WORK TO DO » Turn everything from the line containing "Given: Click the line" down to the line containing "Given: Click the 3000 tick on the y axis" into a Markdown table with the columns No. and Line, one row per line and skipping blank lines.

------------------------------------------------

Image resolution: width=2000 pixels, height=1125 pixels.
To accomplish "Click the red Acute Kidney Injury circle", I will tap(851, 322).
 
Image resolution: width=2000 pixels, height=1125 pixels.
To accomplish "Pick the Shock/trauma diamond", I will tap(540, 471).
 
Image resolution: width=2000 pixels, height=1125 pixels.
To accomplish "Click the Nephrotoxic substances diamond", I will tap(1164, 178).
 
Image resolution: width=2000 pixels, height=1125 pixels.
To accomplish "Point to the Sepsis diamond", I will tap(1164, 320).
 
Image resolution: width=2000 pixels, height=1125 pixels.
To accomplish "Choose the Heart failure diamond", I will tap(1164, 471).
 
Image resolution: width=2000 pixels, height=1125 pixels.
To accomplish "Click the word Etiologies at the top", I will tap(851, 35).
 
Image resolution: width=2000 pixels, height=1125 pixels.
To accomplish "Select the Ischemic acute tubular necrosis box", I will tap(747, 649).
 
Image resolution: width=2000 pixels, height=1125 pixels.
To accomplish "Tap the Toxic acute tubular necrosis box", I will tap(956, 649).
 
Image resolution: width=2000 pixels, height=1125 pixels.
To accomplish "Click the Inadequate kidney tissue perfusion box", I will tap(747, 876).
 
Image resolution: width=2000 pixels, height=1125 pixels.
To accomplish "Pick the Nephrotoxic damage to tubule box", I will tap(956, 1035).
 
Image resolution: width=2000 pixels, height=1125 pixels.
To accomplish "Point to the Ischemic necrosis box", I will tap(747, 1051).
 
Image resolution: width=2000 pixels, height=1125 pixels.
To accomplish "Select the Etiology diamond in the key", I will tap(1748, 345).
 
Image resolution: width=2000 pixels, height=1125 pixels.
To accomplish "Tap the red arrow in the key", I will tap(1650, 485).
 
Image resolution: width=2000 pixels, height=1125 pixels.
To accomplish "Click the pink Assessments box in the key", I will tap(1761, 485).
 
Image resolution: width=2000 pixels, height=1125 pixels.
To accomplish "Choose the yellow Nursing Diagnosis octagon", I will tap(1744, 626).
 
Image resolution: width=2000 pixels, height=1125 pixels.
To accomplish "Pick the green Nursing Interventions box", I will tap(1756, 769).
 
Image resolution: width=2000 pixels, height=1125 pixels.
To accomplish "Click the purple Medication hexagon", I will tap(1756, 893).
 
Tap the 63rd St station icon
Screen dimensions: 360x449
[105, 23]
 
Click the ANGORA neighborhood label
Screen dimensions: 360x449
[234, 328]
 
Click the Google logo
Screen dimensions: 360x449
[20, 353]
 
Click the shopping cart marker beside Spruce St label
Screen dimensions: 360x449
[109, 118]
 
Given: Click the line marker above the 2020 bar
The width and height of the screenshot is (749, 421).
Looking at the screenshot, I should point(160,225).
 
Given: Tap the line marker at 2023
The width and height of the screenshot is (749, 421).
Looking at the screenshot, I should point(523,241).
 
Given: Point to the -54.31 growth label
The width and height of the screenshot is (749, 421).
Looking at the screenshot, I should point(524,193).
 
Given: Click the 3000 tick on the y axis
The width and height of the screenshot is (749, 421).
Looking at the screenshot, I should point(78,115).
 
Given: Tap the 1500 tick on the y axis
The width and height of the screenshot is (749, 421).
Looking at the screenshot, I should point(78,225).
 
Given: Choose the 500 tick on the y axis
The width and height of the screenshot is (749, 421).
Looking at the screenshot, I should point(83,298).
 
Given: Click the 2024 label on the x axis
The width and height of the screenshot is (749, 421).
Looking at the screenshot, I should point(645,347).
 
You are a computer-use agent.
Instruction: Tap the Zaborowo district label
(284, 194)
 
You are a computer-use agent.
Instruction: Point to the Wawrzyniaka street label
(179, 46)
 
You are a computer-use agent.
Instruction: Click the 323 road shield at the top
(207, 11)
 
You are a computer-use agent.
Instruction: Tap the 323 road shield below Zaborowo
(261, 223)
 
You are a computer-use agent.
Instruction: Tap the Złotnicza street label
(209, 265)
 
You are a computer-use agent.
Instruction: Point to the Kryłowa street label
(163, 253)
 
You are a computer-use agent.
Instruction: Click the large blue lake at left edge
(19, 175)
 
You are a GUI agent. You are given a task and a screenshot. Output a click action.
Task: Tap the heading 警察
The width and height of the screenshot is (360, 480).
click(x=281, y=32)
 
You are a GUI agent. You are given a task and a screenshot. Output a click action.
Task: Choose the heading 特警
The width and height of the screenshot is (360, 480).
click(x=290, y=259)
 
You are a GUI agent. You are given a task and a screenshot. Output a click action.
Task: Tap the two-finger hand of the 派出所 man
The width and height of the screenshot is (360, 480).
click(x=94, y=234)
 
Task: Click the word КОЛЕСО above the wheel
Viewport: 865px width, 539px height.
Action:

------------------------------------------------

COMPLETED EXERCISE »
| No. | Line |
|---|---|
| 1 | Given: Click the line marker above the 2020 bar |
| 2 | The width and height of the screenshot is (749, 421). |
| 3 | Looking at the screenshot, I should point(160,225). |
| 4 | Given: Tap the line marker at 2023 |
| 5 | The width and height of the screenshot is (749, 421). |
| 6 | Looking at the screenshot, I should point(523,241). |
| 7 | Given: Point to the -54.31 growth label |
| 8 | The width and height of the screenshot is (749, 421). |
| 9 | Looking at the screenshot, I should point(524,193). |
| 10 | Given: Click the 3000 tick on the y axis |